Here are some examples:
Federal debt has climbed to nearly $17 trillion – a bill of more than $53,000 per person that we are leaving to our children. And the bill is climbing every second.
Our nation’s annual deficit – the difference between what we take in and what the government spends – has topped $1 trillion for the past four years. The federal government must borrow 42 cents for every dollar it spends.
Astonishingly, in his budget blueprint that is being released two months late, our president – whose financial credibility is so low that his budgets never get even one Democratic vote in Congress – is prescribing taking money instead of cutting spending. He wants to take more money out of the staggering private economy through higher taxes and feeding it to a federal government that is already gorging and yet can’t make ends meet. The president’s budget would continue deficit spending indefinitely.
Food stamp use set a record last year, with nearly 48 million Americans on it at the close of 2012. And the federal government is practically begging more people to sign up.
Meanwhile, the number of Americans working or gamely looking for a job dropped by half a million last month –
leaving the “labor force participation rate” at a low not seen
since the malaise days of Jimmy Carter.
And even as 500,000 left the work force, the economy created an anemic 88,000 jobs in March, not even enough to keep pace with population growth.
All this has happened despite the Federal Reserve’s printing more money, and risking hyperinflation, in order to maintain the illusion of a recovery.
Nor is Obamacare likely to help. Employers still don’t completely know how it will affect them, but what they’ve seen so far isn’t good: Insurance premiums are rising and are expected to skyrocket – and punitive portions of the health care law make it quite unpleasant to hire, particularly full-time. And every reputable study shows health care costs will go up for all Americans.
Presidential candidate John McCain in 2008 sounded silly and irrelevant when he claimed the nation’s fundamentals were strong, even as they melted
Nearly five years later, the fundamentals may actually be worse.

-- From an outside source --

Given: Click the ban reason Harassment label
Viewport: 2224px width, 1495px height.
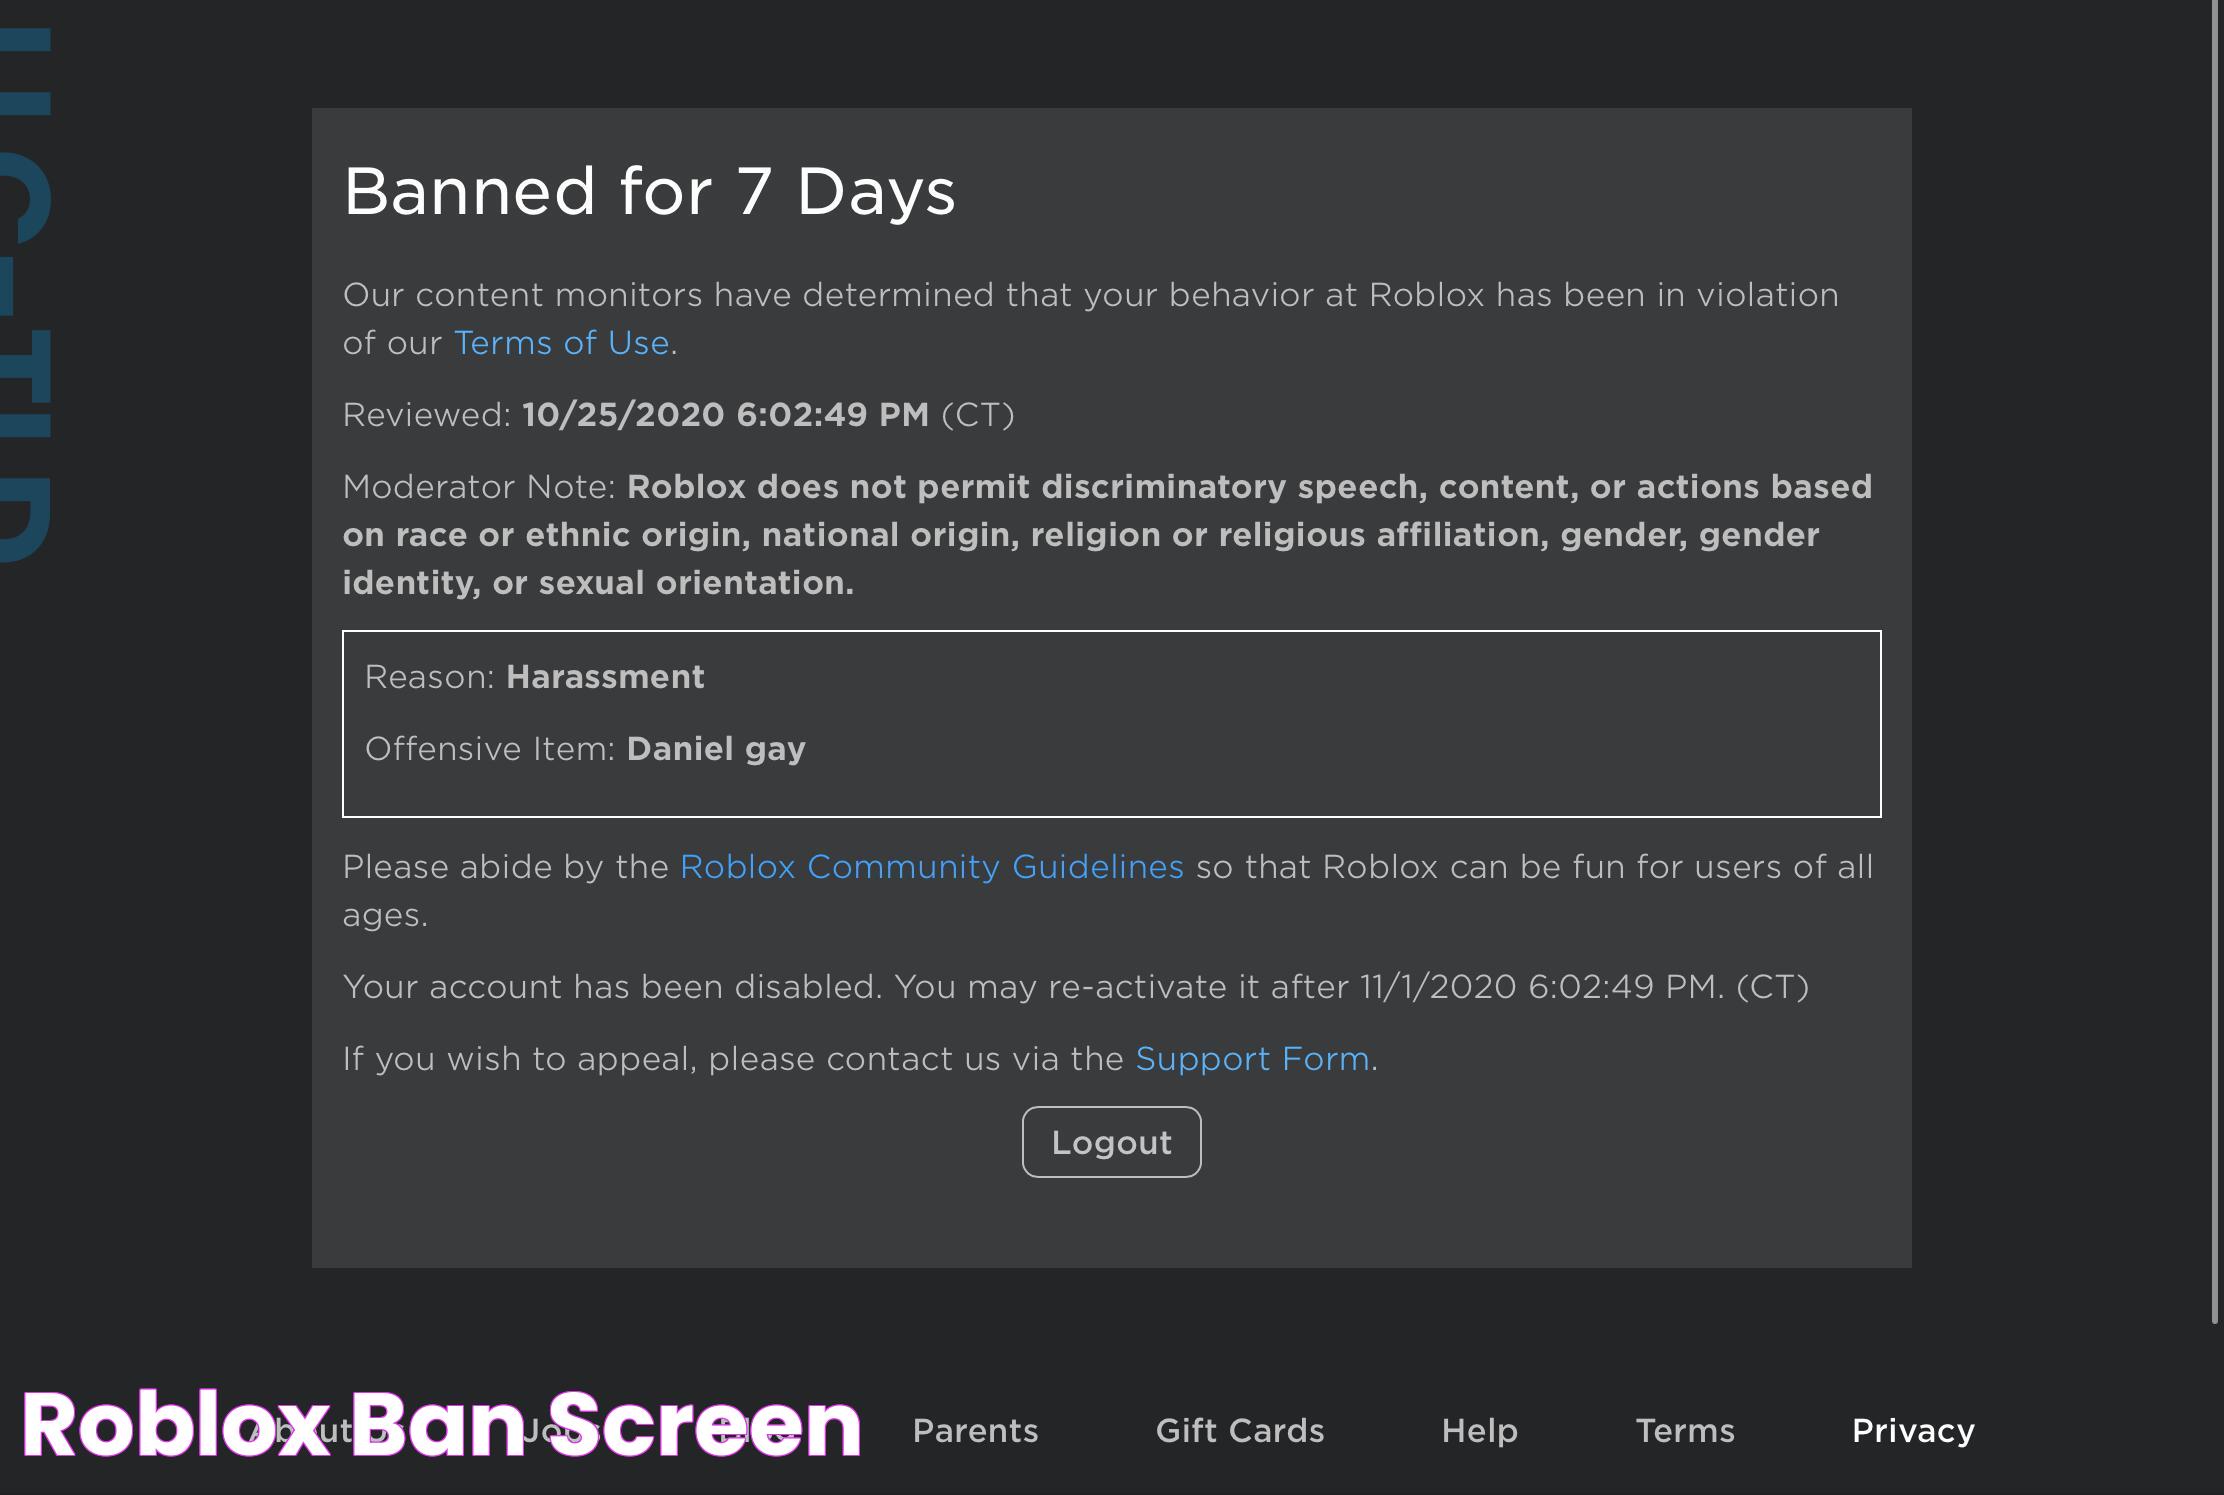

What happens when Washington has fired all of its magic bullets? What happens when our creditors decide we’re no longer a good risk? What happens when all that Monopoly money they’re printing turns out to be worth less than before, and inflation kicks in and interest rates skyrocket? Note: Interest rates have nowhere else to go but up.
What happens when, as Margaret Thatcher predicted of socialist schemes, we actually do run out of other people’s money – as they already are in Western Europe?
Even the stock market’s recent rally, fueled largely by the money-printing, is a bubble that is sure to burst, writes former Reagan budget director David Stockman, in a March 30 column in The New York Times – titled “State-Wrecked: The Corruption of Capitalism in America” – and his new book, The Great Deformation: The Corruption of Capitalism in America: “The United States is broke – fiscally, morally, intellectually,” he writes.
Not only won’t our leaders tell us these truths, but they’re actively propagating the fiction that all will soon be well if we just stay the course.
We’ve been so busy trying to avoid the least bit of pain – by shifting it ahead to our children and grandchildren – that the lies feel all the better.
The people of this nation had better awaken to what we are doing to it, and fast.
We need a balanced budget. We need a long-term plan to deal with our overwhelming amount of debt. We need term limits in Congress to end the careerism that is corrupting it. For that matter, we also need bureaucrat limits. We need to stop punishing truth-tellers at the ballot box – and return to JFK’s admonition not to ask what our country can do for us.
We need to balance the books in government, before they tip over on all of us.
Mostly, we desperately need a return to the kind of self-reliant, selfless citizenship the Greatest Generation modeled for us, and which we have mindlessly and foolishly shunned.
And we need to pray that we haven’t done so too late.